All records below are to be set down exactly, each character intact.

Start of Data shown

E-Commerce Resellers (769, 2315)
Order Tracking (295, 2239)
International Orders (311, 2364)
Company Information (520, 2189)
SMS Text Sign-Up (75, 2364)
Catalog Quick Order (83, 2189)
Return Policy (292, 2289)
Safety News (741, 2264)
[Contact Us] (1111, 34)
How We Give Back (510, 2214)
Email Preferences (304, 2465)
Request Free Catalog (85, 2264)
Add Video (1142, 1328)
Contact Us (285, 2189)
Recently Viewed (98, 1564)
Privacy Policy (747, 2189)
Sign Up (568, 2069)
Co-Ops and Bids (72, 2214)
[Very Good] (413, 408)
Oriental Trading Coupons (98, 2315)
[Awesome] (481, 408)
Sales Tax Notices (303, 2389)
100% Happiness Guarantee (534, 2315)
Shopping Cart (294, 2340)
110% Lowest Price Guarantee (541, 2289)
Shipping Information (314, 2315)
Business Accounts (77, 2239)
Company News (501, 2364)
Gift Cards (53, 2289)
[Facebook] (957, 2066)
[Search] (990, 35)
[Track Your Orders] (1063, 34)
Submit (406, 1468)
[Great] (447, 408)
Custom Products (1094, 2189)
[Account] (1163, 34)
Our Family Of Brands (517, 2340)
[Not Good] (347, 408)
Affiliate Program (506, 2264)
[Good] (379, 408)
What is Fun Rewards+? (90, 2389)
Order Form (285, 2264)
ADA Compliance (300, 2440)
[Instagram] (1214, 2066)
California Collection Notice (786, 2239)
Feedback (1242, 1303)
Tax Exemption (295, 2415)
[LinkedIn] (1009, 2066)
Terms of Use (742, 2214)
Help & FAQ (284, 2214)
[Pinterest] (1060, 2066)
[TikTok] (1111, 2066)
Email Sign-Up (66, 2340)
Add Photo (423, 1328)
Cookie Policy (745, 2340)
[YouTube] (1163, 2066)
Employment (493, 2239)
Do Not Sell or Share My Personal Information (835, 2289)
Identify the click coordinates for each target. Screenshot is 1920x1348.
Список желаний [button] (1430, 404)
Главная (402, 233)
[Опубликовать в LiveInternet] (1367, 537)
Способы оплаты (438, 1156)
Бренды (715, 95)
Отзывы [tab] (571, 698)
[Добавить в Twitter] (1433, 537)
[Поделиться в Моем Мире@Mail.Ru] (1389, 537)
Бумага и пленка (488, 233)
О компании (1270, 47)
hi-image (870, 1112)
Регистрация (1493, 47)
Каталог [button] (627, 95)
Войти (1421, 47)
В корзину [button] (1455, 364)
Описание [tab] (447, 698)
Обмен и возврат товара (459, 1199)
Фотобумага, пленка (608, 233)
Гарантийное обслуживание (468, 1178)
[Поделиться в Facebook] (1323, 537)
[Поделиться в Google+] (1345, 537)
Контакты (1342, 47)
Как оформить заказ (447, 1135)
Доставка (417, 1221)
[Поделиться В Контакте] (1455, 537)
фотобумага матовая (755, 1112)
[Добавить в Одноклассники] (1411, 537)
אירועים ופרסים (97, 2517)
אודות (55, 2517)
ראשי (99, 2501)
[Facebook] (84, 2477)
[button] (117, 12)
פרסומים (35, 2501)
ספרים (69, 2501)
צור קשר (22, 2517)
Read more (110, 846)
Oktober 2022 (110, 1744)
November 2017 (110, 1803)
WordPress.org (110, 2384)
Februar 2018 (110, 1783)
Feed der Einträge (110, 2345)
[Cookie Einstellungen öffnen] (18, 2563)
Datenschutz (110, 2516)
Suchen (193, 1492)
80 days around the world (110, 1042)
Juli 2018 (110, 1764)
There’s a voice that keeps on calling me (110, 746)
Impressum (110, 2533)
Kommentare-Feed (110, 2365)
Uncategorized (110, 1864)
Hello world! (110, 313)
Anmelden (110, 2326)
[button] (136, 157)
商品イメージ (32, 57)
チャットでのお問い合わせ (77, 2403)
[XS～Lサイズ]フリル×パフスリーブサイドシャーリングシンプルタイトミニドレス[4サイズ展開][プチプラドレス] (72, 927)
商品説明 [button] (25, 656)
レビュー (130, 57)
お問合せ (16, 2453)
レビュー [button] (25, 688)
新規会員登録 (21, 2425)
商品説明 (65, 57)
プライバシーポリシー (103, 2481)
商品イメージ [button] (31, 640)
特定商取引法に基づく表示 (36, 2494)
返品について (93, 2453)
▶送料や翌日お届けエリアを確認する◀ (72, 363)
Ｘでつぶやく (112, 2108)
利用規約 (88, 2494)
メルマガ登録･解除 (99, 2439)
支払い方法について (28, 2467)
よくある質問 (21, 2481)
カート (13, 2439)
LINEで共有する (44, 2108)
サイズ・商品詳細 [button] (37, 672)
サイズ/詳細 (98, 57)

End of Data shown

__Response for this exercise__.
E-Commerce Resellers (769, 2315)
Order Tracking (295, 2239)
International Orders (311, 2364)
Company Information (520, 2189)
SMS Text Sign-Up (75, 2364)
Catalog Quick Order (83, 2189)
Return Policy (292, 2289)
Safety News (741, 2264)
[Contact Us] (1111, 34)
How We Give Back (510, 2214)
Email Preferences (304, 2465)
Request Free Catalog (85, 2264)
Add Video (1142, 1328)
Contact Us (285, 2189)
Recently Viewed (98, 1564)
Privacy Policy (747, 2189)
Sign Up (568, 2069)
Co-Ops and Bids (72, 2214)
[Very Good] (413, 408)
Oriental Trading Coupons (98, 2315)
[Awesome] (481, 408)
Sales Tax Notices (303, 2389)
100% Happiness Guarantee (534, 2315)
Shopping Cart (294, 2340)
110% Lowest Price Guarantee (541, 2289)
Shipping Information (314, 2315)
Business Accounts (77, 2239)
Company News (501, 2364)
Gift Cards (53, 2289)
[Facebook] (957, 2066)
[Search] (990, 35)
[Track Your Orders] (1063, 34)
Submit (406, 1468)
[Great] (447, 408)
Custom Products (1094, 2189)
[Account] (1163, 34)
Our Family Of Brands (517, 2340)
[Not Good] (347, 408)
Affiliate Program (506, 2264)
[Good] (379, 408)
What is Fun Rewards+? (90, 2389)
Order Form (285, 2264)
ADA Compliance (300, 2440)
[Instagram] (1214, 2066)
California Collection Notice (786, 2239)
Feedback (1242, 1303)
Tax Exemption (295, 2415)
[LinkedIn] (1009, 2066)
Terms of Use (742, 2214)
Help & FAQ (284, 2214)
[Pinterest] (1060, 2066)
[TikTok] (1111, 2066)
Email Sign-Up (66, 2340)
Add Photo (423, 1328)
Cookie Policy (745, 2340)
[YouTube] (1163, 2066)
Employment (493, 2239)
Do Not Sell or Share My Personal Information (835, 2289)
Identify the click coordinates for each target. Screenshot is 1920x1348.
Список желаний [button] (1430, 404)
Главная (402, 233)
[Опубликовать в LiveInternet] (1367, 537)
Способы оплаты (438, 1156)
Бренды (715, 95)
Отзывы [tab] (571, 698)
[Добавить в Twitter] (1433, 537)
[Поделиться в Моем Мире@Mail.Ru] (1389, 537)
Бумага и пленка (488, 233)
О компании (1270, 47)
hi-image (870, 1112)
Регистрация (1493, 47)
Каталог [button] (627, 95)
Войти (1421, 47)
В корзину [button] (1455, 364)
Описание [tab] (447, 698)
Обмен и возврат товара (459, 1199)
Фотобумага, пленка (608, 233)
Гарантийное обслуживание (468, 1178)
[Поделиться в Facebook] (1323, 537)
[Поделиться в Google+] (1345, 537)
Контакты (1342, 47)
Как оформить заказ (447, 1135)
Доставка (417, 1221)
[Поделиться В Контакте] (1455, 537)
фотобумага матовая (755, 1112)
[Добавить в Одноклассники] (1411, 537)
אירועים ופרסים (97, 2517)
אודות (55, 2517)
ראשי (99, 2501)
[Facebook] (84, 2477)
[button] (117, 12)
פרסומים (35, 2501)
ספרים (69, 2501)
צור קשר (22, 2517)
Read more (110, 846)
Oktober 2022 (110, 1744)
November 2017 (110, 1803)
WordPress.org (110, 2384)
Februar 2018 (110, 1783)
Feed der Einträge (110, 2345)
[Cookie Einstellungen öffnen] (18, 2563)
Datenschutz (110, 2516)
Suchen (193, 1492)
80 days around the world (110, 1042)
Juli 2018 (110, 1764)
There’s a voice that keeps on calling me (110, 746)
Impressum (110, 2533)
Kommentare-Feed (110, 2365)
Uncategorized (110, 1864)
Hello world! (110, 313)
Anmelden (110, 2326)
[button] (136, 157)
商品イメージ (32, 57)
チャットでのお問い合わせ (77, 2403)
[XS～Lサイズ]フリル×パフスリーブサイドシャーリングシンプルタイトミニドレス[4サイズ展開][プチプラドレス] (72, 927)
商品説明 [button] (25, 656)
レビュー (130, 57)
お問合せ (16, 2453)
レビュー [button] (25, 688)
新規会員登録 (21, 2425)
商品説明 (65, 57)
プライバシーポリシー (103, 2481)
商品イメージ [button] (31, 640)
特定商取引法に基づく表示 (36, 2494)
返品について (93, 2453)
▶送料や翌日お届けエリアを確認する◀ (72, 363)
Ｘでつぶやく (112, 2108)
利用規約 (88, 2494)
メルマガ登録･解除 (99, 2439)
支払い方法について (28, 2467)
よくある質問 (21, 2481)
カート (13, 2439)
LINEで共有する (44, 2108)
サイズ・商品詳細 [button] (37, 672)
サイズ/詳細 (98, 57)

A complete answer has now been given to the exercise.